Exercise aim:
Please turn everything from the start of the rows down to the line containing "Looking at the screenshot, I should tap(429, 215)." into a two-column CSV headed "prompt" and "target," with one line per row that puts its text and its answer each in a single quoted field and replaces line breaks with spaces. Leave the pictures out of the result.

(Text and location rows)
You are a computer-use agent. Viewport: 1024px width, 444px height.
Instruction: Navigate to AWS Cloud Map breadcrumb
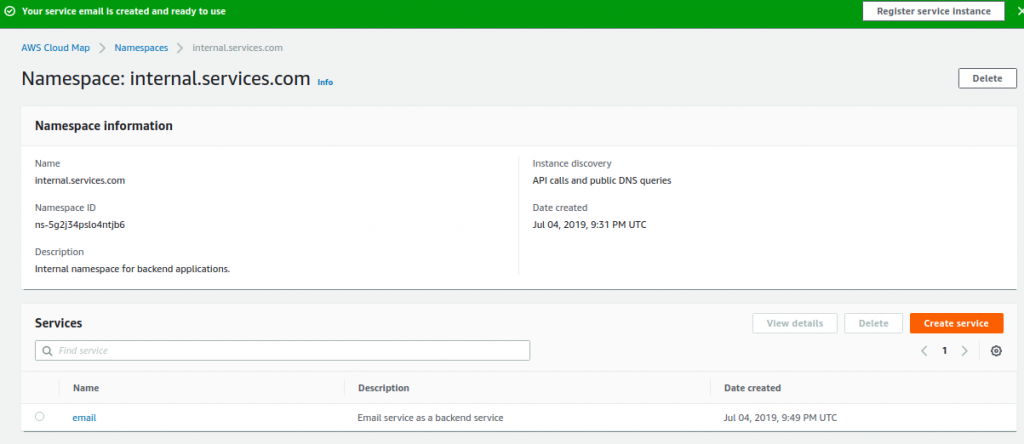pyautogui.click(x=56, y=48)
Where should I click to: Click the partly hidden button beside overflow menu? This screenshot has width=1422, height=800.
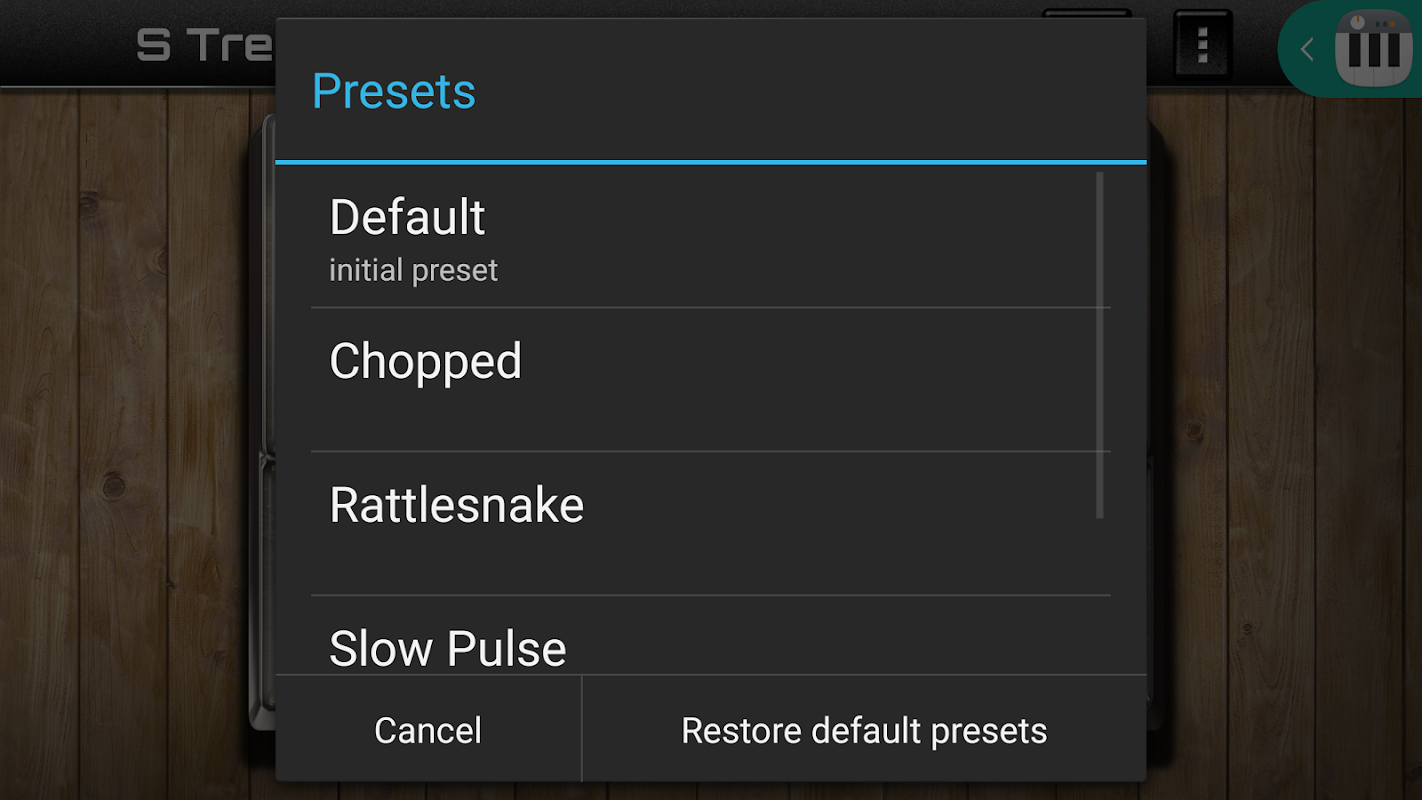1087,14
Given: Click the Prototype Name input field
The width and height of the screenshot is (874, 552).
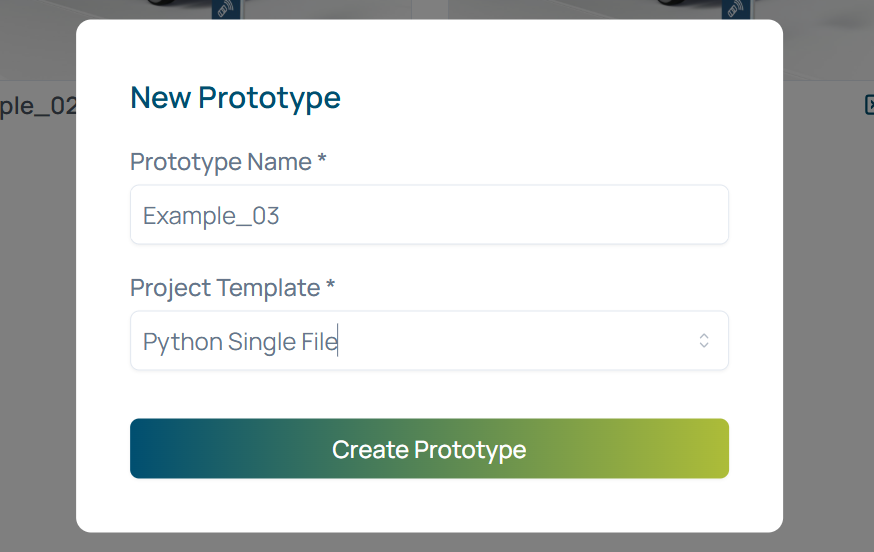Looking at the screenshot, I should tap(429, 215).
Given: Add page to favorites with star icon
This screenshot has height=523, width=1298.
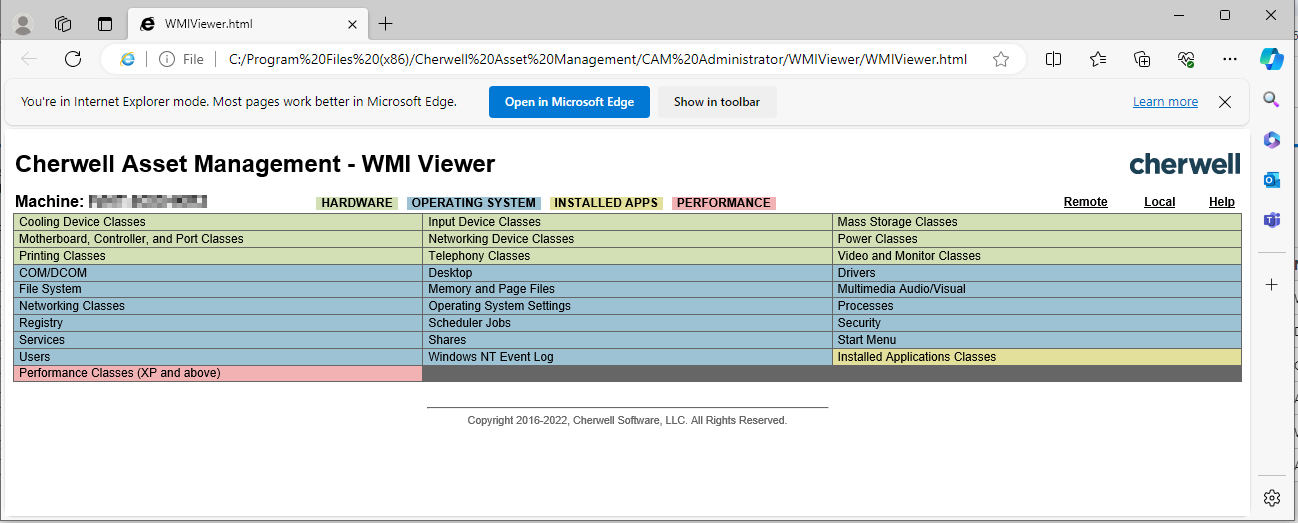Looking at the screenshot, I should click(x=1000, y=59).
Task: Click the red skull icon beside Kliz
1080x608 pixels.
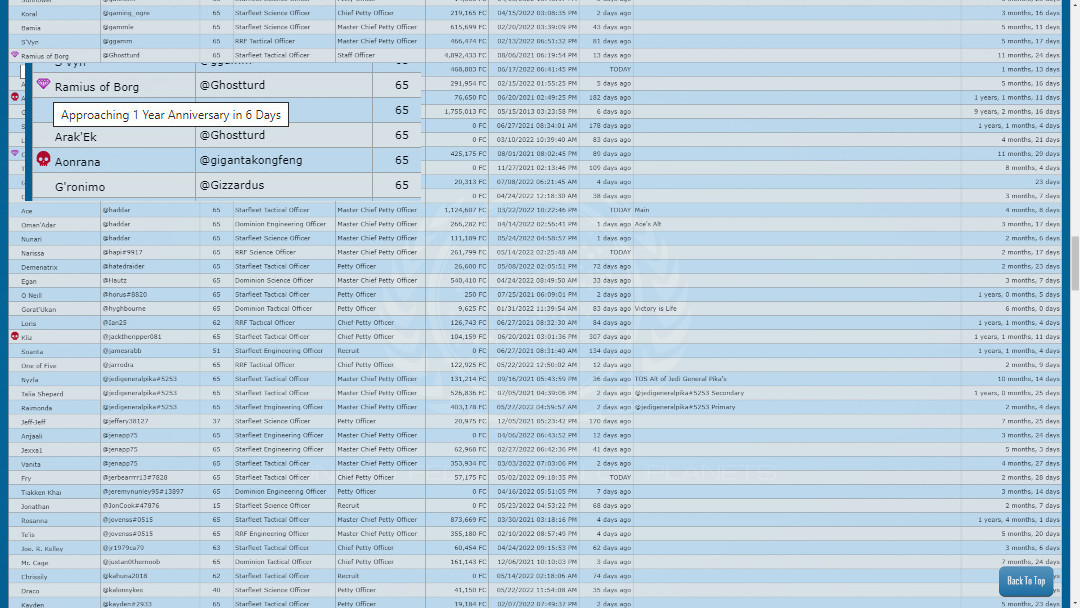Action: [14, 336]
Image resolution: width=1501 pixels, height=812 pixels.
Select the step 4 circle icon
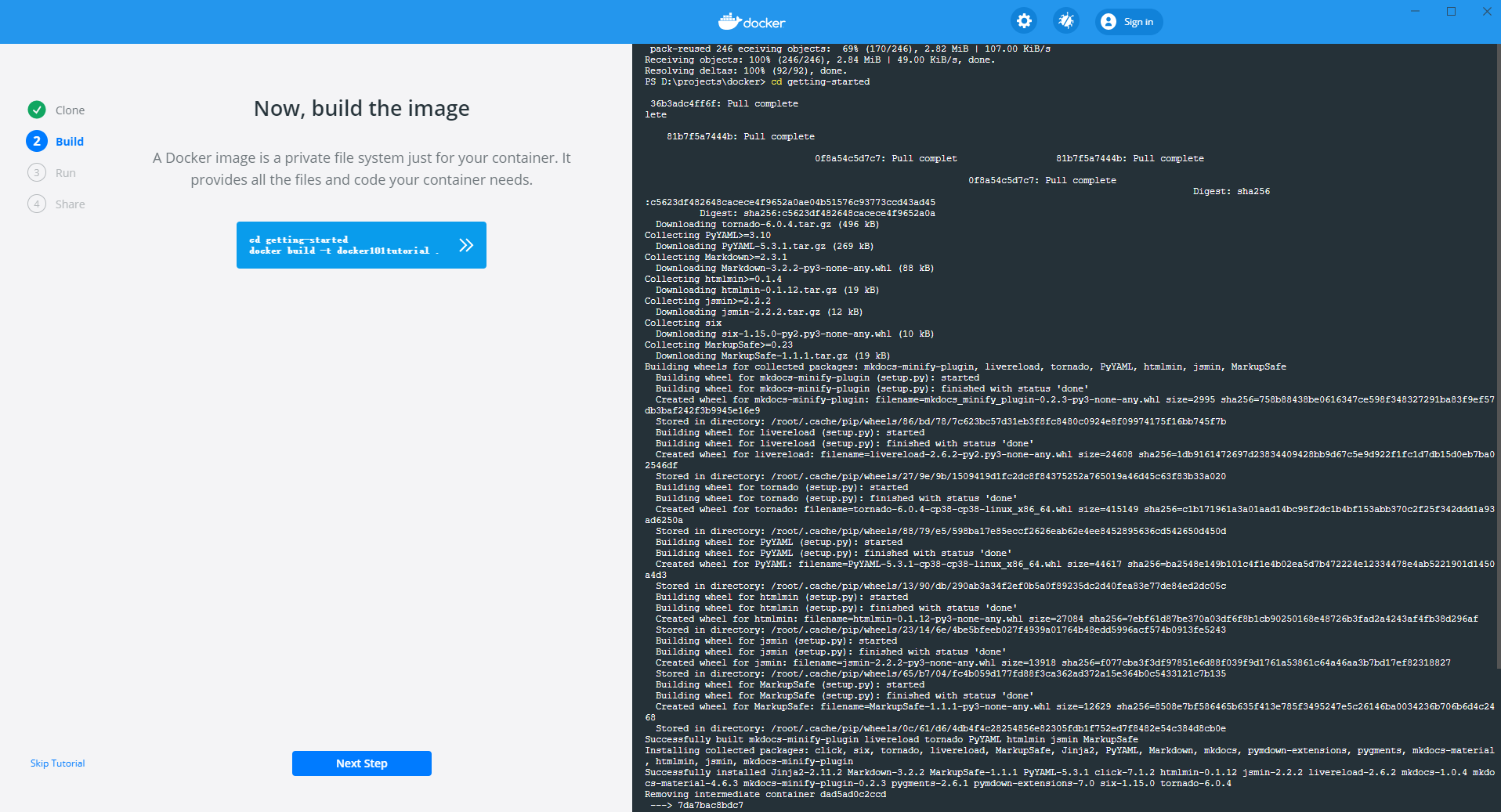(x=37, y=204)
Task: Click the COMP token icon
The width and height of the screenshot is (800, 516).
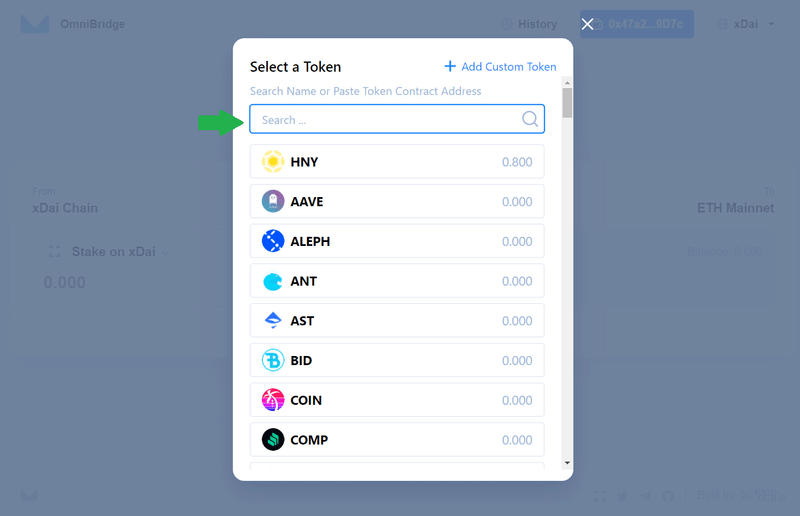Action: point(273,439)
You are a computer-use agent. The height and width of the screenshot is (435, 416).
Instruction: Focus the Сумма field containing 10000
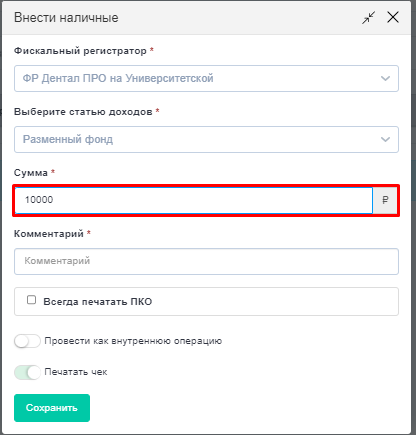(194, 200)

Written reply:
prompt,target
"You are a computer-use agent. Viewport: 1024px width, 444px height. Instruction: Navigate to AWS Cloud Map breadcrumb","pyautogui.click(x=56, y=48)"
"Where should I click to: Click the partly hidden button beside overflow menu? This screenshot has width=1422, height=800.","1087,14"
"Given: Click the Prototype Name input field The width and height of the screenshot is (874, 552).","Looking at the screenshot, I should tap(429, 215)."